Explanation: ### Explanation **1. Why Upper Trunk Injury is Correct:** The clinical presentation describes a classic case of **Erb’s Palsy**, which results from an injury to the **Upper Trunk (C5-C6)** of the brachial plexus. * **Abduction loss:** Due to paralysis of the **Deltoid** (Axillary nerve, C5-C6) and **Supraspinatus** (Suprascapular nerve, C5-C6). * **Elbow flexion loss:** Due to paralysis of the **Biceps brachii** and **Brachialis** (Musculocutaneous nerve, C5-C6).

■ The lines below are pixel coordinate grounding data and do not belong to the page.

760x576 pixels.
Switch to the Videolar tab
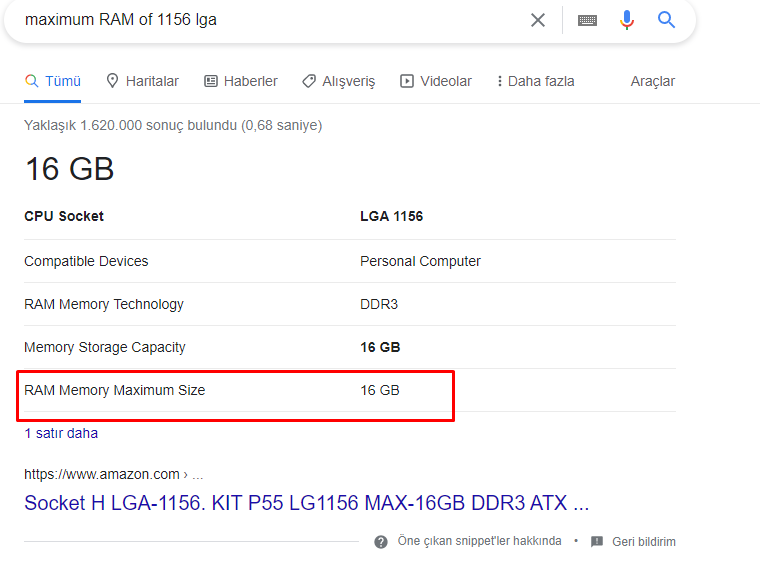pos(436,81)
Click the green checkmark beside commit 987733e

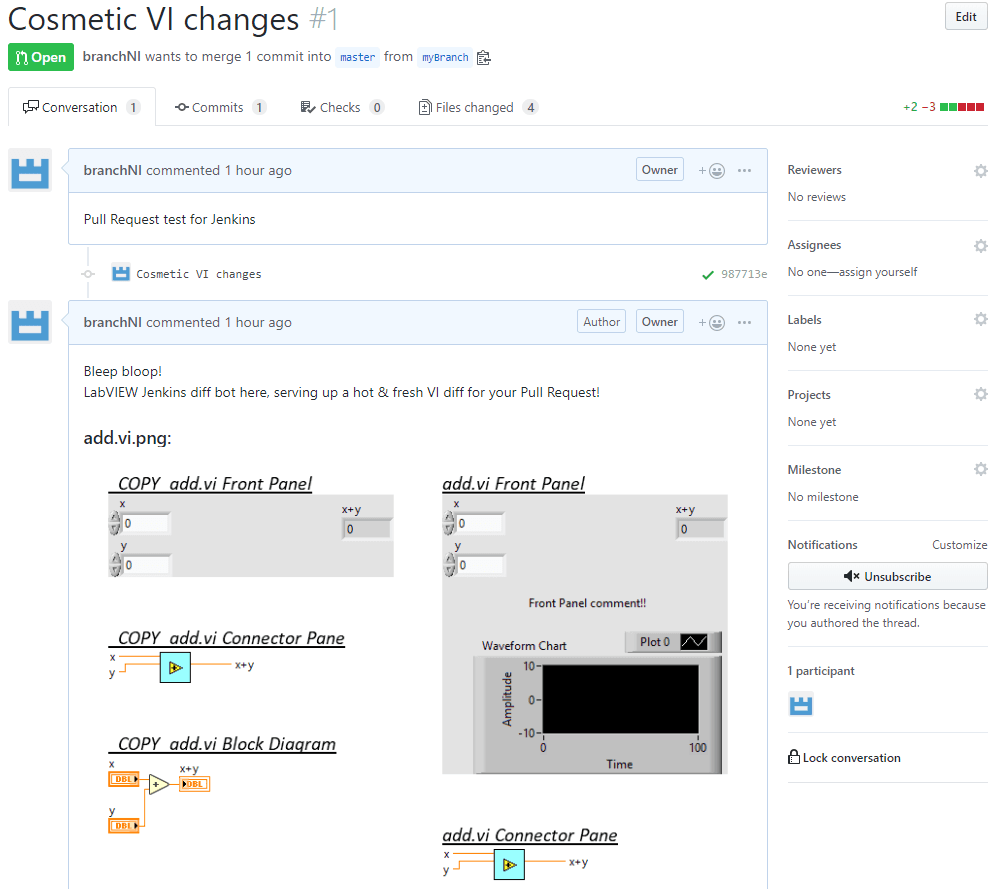707,272
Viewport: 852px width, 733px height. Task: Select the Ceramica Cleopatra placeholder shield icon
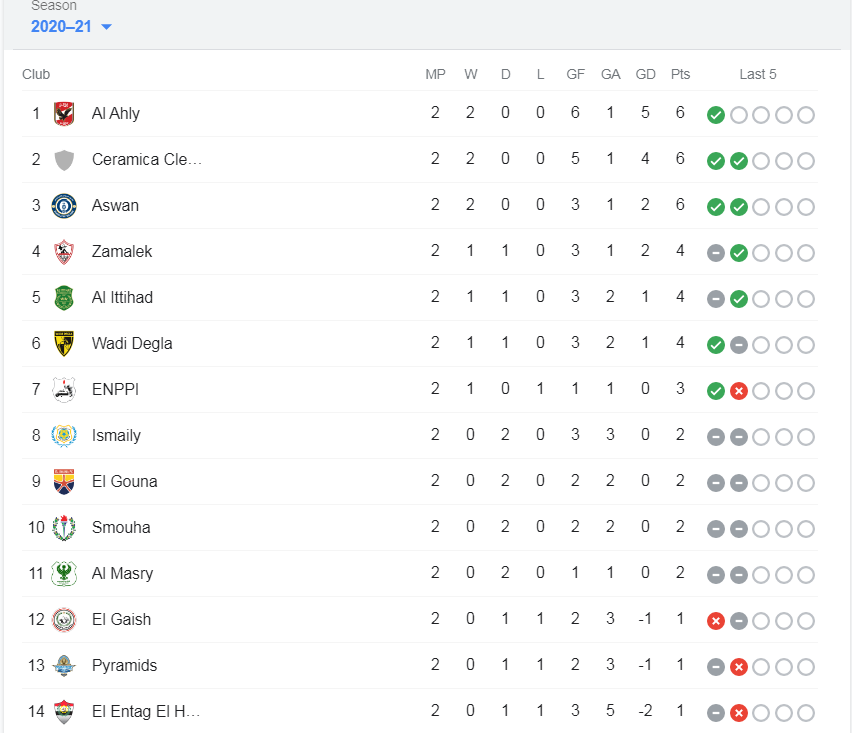64,160
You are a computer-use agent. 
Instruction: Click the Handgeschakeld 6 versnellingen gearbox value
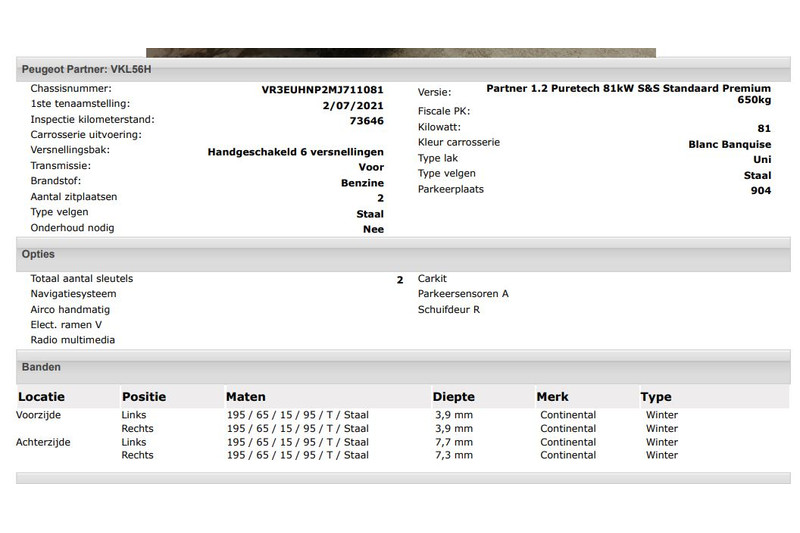295,152
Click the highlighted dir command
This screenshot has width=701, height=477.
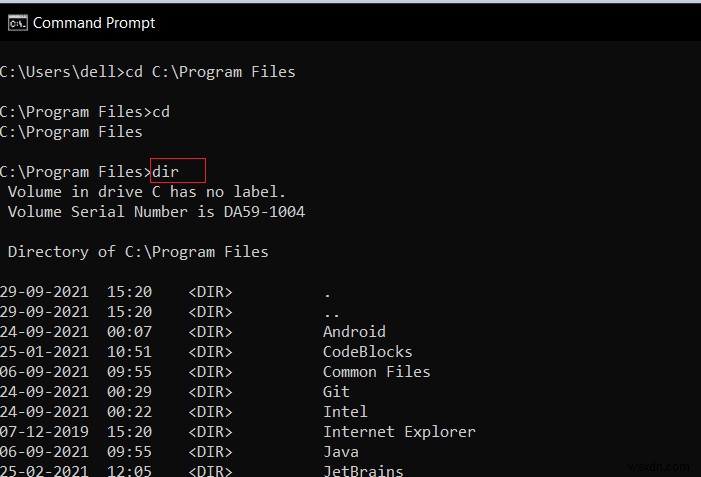coord(166,172)
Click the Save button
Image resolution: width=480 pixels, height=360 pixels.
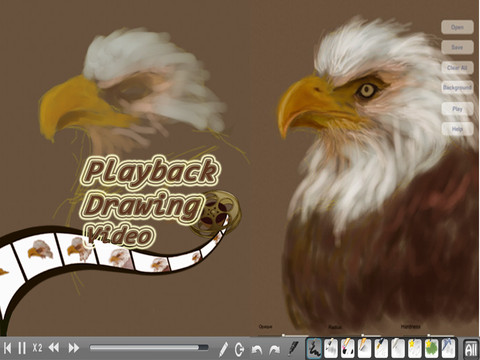pyautogui.click(x=457, y=47)
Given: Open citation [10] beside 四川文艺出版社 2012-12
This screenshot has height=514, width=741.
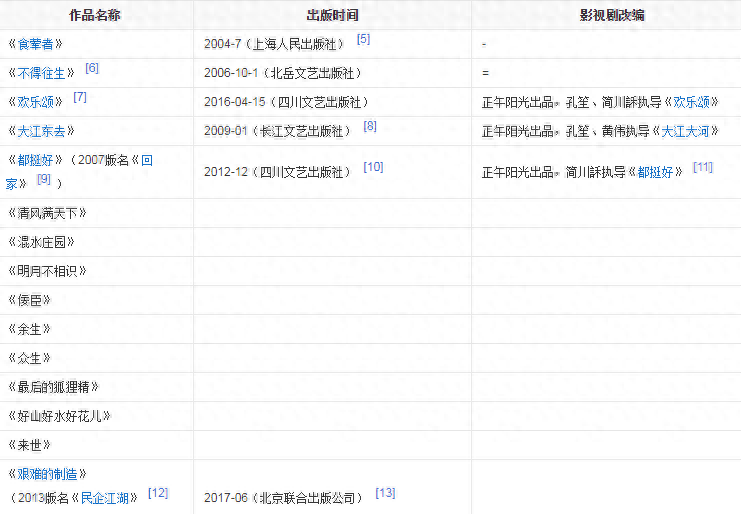Looking at the screenshot, I should coord(373,167).
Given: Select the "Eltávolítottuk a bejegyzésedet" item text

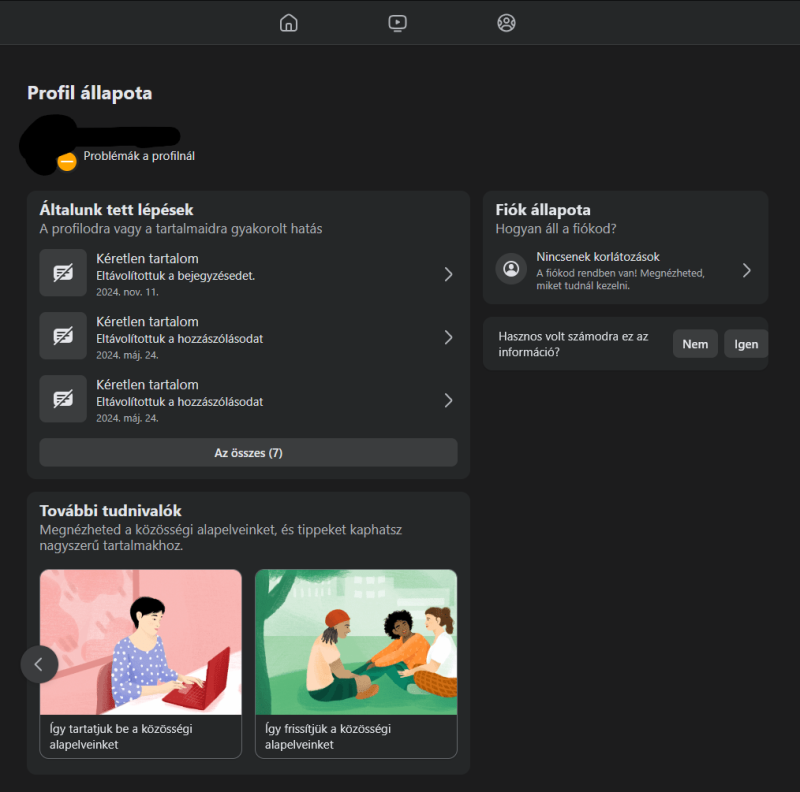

In high-impact trauma like motor vehicle accidents, forceful displacement of the head away from the shoulder stretches or tears these roots, leading to the characteristic "Policeman’s tip" or "Waiter’s tip" deformity (arm adducted, medially rotated, and forearm extended/pronated). **2. Why Other Options are Incorrect:** * **Shoulder Dislocation:** While it can cause axillary nerve damage (loss of abduction), it typically does not affect elbow flexion (musculocutaneous nerve). * **Medial Cord Injury (C8-T1):** This would primarily affect the intrinsic muscles of the hand (Ulnar nerve) and medial aspect of the forearm, leading to "Claw hand" rather than proximal shoulder/elbow deficits. * **Lateral Cord Injury:** While it involves the musculocutaneous nerve (flexion loss), it does not account for the loss of abduction mediated by the suprascapular and axillary nerves (which arise from the trunk and posterior cord, respectively). **3. Clinical Pearls for NEET-PG:** * **Erb’s Point:** A site on the upper trunk where 6 nerves meet (C5, C6 roots; Suprascapular, Nerve to Subclavius; Anterior and Posterior divisions). * **Klumpke’s Palsy:** Lower trunk injury (C8-T1) resulting from hyper-abduction of the arm; presents with "Total Claw Hand." * **Nerve Roots:** Remember C5-C6 for "proximal" movements (Shoulder/Elbow) and C8-T1 for "distal" movements (Hand).